Data entries
________________

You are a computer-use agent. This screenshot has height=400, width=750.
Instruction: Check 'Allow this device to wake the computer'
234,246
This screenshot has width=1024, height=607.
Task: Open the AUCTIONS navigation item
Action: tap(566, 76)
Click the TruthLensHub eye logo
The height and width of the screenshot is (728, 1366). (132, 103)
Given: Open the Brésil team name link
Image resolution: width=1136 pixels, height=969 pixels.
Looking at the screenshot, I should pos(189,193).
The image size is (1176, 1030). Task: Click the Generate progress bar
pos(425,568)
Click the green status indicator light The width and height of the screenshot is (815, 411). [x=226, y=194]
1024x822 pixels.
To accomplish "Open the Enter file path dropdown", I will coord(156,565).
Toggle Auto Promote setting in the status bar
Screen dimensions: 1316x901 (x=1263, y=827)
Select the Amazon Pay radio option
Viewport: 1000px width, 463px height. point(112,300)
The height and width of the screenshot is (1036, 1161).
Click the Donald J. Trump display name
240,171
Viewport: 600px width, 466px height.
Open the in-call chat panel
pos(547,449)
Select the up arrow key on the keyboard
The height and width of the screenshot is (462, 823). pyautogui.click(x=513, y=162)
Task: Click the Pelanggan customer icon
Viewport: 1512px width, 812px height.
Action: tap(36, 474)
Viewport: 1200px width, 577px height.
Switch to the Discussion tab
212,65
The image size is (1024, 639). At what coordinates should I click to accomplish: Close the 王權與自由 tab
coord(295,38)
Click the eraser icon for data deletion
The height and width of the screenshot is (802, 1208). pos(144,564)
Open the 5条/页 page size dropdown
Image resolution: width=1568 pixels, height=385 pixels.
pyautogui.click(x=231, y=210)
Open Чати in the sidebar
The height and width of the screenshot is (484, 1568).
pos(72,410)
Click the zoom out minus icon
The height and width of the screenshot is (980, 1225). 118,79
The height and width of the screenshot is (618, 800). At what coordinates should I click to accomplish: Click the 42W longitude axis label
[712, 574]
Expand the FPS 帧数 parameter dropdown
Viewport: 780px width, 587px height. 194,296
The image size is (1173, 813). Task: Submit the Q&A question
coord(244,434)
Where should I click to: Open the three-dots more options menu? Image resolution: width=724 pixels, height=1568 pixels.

________________

▸ **WHAT IS NEEDED**: From the first line of the data through the line with "The height and width of the screenshot is (1036, 1161).", quote each line exactly and add nothing else.

▸ **SOLUTION**:
You are a computer-use agent. This screenshot has height=400, width=750.
Instruction: Check 'Allow this device to wake the computer'
234,246
This screenshot has width=1024, height=607.
Task: Open the AUCTIONS navigation item
Action: tap(566, 76)
Click the TruthLensHub eye logo
The height and width of the screenshot is (728, 1366). (132, 103)
Given: Open the Brésil team name link
Image resolution: width=1136 pixels, height=969 pixels.
Looking at the screenshot, I should pos(189,193).
The image size is (1176, 1030). Task: Click the Generate progress bar
pos(425,568)
Click the green status indicator light The width and height of the screenshot is (815, 411). [x=226, y=194]
1024x822 pixels.
To accomplish "Open the Enter file path dropdown", I will coord(156,565).
Toggle Auto Promote setting in the status bar
Screen dimensions: 1316x901 (x=1263, y=827)
Select the Amazon Pay radio option
Viewport: 1000px width, 463px height. point(112,300)
The height and width of the screenshot is (1036, 1161).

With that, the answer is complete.